**Assigned task:**
Every line in the records below between the one holding "Viitenumerot (276, 2129)" and the one holding "Регистрация в Пинко", inclusive, is to be set down exactly; all other lines are to be left out.
++++++
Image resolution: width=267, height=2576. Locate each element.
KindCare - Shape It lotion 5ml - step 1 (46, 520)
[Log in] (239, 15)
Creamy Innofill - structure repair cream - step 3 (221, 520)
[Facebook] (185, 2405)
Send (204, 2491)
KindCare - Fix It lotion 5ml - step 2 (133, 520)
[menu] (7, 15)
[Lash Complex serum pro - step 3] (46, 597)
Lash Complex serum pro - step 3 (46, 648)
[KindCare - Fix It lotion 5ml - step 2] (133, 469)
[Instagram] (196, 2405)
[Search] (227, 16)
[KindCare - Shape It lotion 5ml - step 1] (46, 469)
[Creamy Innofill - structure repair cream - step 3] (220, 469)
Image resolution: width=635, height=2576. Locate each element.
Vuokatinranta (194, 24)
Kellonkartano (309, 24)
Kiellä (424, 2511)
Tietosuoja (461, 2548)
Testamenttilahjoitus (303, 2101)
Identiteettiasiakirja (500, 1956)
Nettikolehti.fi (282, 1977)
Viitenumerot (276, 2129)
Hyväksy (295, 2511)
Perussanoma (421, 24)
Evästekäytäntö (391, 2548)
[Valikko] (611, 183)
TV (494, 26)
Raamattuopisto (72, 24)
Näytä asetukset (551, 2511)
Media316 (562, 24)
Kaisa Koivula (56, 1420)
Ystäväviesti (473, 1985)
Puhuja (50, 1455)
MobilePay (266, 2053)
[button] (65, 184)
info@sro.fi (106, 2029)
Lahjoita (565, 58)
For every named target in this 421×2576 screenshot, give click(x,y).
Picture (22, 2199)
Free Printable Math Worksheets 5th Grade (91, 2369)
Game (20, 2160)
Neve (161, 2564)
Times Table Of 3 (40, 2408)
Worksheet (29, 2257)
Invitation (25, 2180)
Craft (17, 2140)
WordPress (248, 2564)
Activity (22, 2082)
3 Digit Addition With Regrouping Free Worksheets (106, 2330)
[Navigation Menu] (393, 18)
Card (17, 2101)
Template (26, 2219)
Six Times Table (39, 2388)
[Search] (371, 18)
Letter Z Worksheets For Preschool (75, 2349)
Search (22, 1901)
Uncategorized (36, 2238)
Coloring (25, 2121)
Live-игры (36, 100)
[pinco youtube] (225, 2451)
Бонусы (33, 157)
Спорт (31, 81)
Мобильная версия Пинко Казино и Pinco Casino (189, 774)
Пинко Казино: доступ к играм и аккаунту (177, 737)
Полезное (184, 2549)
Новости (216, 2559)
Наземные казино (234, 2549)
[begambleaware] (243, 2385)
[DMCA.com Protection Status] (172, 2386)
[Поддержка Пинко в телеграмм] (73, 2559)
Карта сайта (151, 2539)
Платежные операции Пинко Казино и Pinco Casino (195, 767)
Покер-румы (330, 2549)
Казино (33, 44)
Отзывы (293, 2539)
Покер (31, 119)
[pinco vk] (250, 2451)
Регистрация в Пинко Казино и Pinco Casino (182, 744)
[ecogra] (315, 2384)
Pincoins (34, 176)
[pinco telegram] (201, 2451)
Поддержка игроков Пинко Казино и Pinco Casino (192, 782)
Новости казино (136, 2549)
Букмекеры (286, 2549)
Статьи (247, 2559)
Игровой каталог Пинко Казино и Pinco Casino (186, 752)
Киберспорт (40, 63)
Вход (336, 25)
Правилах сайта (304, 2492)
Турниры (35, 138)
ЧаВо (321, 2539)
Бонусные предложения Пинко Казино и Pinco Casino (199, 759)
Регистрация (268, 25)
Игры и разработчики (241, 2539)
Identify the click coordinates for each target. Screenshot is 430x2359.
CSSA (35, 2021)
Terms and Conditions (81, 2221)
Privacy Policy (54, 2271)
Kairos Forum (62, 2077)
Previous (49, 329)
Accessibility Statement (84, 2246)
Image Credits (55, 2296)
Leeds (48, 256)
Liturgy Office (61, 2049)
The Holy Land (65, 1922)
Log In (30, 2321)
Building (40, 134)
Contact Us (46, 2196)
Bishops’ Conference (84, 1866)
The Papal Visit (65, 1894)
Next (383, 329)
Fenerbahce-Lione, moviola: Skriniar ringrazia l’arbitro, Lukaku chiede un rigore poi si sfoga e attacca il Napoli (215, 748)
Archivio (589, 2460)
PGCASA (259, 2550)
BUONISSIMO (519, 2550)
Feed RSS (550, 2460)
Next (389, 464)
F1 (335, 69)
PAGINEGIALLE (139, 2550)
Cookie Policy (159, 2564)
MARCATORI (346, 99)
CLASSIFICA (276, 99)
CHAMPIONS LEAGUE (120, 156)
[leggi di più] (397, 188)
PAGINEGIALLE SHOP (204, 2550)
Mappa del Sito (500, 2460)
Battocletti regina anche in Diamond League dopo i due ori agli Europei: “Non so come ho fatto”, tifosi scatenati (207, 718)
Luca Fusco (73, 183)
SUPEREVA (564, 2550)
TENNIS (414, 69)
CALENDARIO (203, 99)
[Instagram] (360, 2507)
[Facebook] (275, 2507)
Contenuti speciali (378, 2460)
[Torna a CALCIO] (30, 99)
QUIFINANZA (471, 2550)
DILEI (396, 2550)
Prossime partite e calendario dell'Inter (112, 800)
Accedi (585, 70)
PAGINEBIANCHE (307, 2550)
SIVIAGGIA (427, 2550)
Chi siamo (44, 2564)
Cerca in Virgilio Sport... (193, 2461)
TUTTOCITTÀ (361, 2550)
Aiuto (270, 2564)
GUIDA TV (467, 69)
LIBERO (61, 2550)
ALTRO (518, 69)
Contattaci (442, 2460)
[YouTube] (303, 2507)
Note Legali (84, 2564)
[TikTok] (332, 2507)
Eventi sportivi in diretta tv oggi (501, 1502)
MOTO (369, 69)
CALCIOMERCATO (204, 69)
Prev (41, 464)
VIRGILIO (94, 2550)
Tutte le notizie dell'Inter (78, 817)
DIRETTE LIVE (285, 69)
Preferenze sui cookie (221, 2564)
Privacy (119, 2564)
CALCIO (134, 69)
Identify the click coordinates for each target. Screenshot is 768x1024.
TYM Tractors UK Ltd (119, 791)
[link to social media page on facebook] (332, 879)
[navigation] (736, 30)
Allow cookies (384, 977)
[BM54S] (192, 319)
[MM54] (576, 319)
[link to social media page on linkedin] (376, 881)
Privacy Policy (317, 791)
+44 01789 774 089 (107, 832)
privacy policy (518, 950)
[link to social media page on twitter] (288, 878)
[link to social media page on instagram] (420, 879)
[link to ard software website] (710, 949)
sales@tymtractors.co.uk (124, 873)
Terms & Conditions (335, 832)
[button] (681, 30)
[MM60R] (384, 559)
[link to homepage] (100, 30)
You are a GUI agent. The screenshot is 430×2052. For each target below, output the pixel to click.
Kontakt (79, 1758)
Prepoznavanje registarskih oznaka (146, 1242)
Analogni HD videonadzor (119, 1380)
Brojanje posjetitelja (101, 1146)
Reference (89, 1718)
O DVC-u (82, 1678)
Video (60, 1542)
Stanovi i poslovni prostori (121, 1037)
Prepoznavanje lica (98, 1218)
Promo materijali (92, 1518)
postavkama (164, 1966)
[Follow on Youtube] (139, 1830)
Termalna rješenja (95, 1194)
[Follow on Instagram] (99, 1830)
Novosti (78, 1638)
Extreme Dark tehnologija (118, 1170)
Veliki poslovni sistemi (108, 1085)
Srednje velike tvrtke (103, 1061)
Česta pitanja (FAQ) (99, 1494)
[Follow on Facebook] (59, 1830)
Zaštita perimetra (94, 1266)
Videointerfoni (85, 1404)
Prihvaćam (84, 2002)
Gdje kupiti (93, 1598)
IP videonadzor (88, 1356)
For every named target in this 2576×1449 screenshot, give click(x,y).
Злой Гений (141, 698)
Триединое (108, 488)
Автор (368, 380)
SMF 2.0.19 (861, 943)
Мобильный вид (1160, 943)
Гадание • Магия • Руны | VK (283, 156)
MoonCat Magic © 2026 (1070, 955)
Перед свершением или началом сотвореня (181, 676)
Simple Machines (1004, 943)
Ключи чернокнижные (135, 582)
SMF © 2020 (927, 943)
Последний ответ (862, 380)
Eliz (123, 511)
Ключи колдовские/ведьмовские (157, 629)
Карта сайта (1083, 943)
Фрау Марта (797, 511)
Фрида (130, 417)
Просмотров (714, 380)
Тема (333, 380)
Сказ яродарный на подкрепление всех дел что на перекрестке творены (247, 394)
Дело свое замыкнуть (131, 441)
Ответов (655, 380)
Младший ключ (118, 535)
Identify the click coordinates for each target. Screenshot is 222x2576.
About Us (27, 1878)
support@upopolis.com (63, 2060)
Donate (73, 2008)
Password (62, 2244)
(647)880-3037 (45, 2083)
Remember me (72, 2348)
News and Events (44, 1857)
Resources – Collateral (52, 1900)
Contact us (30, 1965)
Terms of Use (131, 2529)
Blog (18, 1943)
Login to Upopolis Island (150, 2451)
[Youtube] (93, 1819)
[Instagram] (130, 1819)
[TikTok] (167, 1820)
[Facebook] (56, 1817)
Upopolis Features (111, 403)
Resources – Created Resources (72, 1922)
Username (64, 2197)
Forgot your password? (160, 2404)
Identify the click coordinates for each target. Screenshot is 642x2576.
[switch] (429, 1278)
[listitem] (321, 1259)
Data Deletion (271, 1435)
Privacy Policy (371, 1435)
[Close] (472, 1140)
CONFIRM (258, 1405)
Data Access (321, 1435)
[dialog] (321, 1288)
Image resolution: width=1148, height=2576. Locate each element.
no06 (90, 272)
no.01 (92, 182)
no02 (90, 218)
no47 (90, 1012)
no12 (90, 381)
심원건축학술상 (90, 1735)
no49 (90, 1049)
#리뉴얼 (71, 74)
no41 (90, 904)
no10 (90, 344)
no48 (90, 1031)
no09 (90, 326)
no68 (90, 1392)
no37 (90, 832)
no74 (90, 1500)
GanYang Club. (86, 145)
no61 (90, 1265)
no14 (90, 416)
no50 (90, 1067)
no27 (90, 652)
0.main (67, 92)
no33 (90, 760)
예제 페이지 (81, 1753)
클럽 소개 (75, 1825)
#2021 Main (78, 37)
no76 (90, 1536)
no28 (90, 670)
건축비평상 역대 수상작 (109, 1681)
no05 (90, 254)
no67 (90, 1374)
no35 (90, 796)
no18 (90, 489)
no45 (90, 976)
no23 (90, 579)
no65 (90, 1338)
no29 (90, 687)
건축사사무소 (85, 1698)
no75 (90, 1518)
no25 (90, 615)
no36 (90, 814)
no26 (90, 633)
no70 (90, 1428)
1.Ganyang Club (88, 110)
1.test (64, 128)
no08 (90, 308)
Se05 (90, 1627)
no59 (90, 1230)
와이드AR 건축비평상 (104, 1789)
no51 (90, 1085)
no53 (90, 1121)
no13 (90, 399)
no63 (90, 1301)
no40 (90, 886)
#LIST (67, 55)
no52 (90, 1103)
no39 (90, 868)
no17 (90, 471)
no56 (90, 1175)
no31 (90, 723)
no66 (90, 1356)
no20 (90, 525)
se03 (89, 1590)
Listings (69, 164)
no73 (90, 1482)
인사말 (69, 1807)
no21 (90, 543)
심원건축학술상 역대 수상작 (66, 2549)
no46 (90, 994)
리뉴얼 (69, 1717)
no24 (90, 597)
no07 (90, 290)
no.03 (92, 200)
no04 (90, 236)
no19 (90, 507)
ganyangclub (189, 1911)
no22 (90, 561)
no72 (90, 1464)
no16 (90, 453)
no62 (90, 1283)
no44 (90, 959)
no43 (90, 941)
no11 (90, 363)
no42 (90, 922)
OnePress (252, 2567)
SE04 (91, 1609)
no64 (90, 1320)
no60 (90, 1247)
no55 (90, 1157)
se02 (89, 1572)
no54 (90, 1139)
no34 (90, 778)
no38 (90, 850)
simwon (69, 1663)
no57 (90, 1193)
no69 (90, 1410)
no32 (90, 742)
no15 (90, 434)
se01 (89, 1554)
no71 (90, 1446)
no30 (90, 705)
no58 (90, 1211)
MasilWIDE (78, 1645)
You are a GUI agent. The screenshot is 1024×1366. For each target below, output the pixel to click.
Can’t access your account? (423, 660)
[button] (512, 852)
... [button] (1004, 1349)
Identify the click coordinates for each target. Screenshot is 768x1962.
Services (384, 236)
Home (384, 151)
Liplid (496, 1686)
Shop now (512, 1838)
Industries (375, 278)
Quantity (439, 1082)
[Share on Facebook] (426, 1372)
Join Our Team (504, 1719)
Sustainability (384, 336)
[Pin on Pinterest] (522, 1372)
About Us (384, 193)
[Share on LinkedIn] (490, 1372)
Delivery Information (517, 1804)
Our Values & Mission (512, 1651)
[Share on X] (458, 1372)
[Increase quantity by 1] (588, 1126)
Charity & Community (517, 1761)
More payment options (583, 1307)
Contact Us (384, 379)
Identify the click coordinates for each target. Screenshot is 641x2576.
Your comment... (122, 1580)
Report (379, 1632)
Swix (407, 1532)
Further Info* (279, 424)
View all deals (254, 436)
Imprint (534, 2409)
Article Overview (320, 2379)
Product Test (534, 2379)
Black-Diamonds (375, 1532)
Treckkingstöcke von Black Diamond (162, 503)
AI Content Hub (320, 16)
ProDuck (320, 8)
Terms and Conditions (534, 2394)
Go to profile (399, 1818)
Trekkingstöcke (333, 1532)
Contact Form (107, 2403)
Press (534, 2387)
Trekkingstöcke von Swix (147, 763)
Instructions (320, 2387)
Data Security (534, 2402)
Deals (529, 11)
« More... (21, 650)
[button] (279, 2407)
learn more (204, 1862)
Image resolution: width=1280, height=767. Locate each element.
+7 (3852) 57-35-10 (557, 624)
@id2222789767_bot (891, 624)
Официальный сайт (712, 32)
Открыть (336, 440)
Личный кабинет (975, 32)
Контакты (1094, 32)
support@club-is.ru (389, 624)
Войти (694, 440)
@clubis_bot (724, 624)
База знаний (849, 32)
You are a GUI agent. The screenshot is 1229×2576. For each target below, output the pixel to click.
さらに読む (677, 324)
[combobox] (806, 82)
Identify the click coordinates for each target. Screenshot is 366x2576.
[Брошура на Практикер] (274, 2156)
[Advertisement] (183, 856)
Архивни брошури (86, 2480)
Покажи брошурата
++++++
**Task solution:**
Viitenumerot (276, 2129)
Hyväksy (295, 2511)
Perussanoma (421, 24)
Evästekäytäntö (391, 2548)
[Valikko] (611, 183)
TV (494, 26)
Raamattuopisto (72, 24)
Näytä asetukset (551, 2511)
Media316 (562, 24)
Kaisa Koivula (56, 1420)
Ystäväviesti (473, 1985)
Puhuja (50, 1455)
MobilePay (266, 2053)
[button] (65, 184)
info@sro.fi (106, 2029)
Lahjoita (565, 58)
For every named target in this 421×2576 screenshot, give click(x,y).
Picture (22, 2199)
Free Printable Math Worksheets 5th Grade (91, 2369)
Game (20, 2160)
Neve (161, 2564)
Times Table Of 3 (40, 2408)
Worksheet (29, 2257)
Invitation (25, 2180)
Craft (17, 2140)
WordPress (248, 2564)
Activity (22, 2082)
3 Digit Addition With Regrouping Free Worksheets (106, 2330)
[Navigation Menu] (393, 18)
Card (17, 2101)
Template (26, 2219)
Six Times Table (39, 2388)
[Search] (371, 18)
Letter Z Worksheets For Preschool (75, 2349)
Search (22, 1901)
Uncategorized (36, 2238)
Coloring (25, 2121)
Live-игры (36, 100)
[pinco youtube] (225, 2451)
Бонусы (33, 157)
Спорт (31, 81)
Мобильная версия Пинко Казино и Pinco Casino (189, 774)
Пинко Казино: доступ к играм и аккаунту (177, 737)
Полезное (184, 2549)
Новости (216, 2559)
Наземные казино (234, 2549)
[begambleaware] (243, 2385)
[DMCA.com Protection Status] (172, 2386)
[Поддержка Пинко в телеграмм] (73, 2559)
Карта сайта (151, 2539)
Платежные операции Пинко Казино и Pinco Casino (195, 767)
Покер-румы (330, 2549)
Казино (33, 44)
Отзывы (293, 2539)
Покер (31, 119)
[pinco vk] (250, 2451)
Регистрация в Пинко Казино и Pinco Casino (182, 744)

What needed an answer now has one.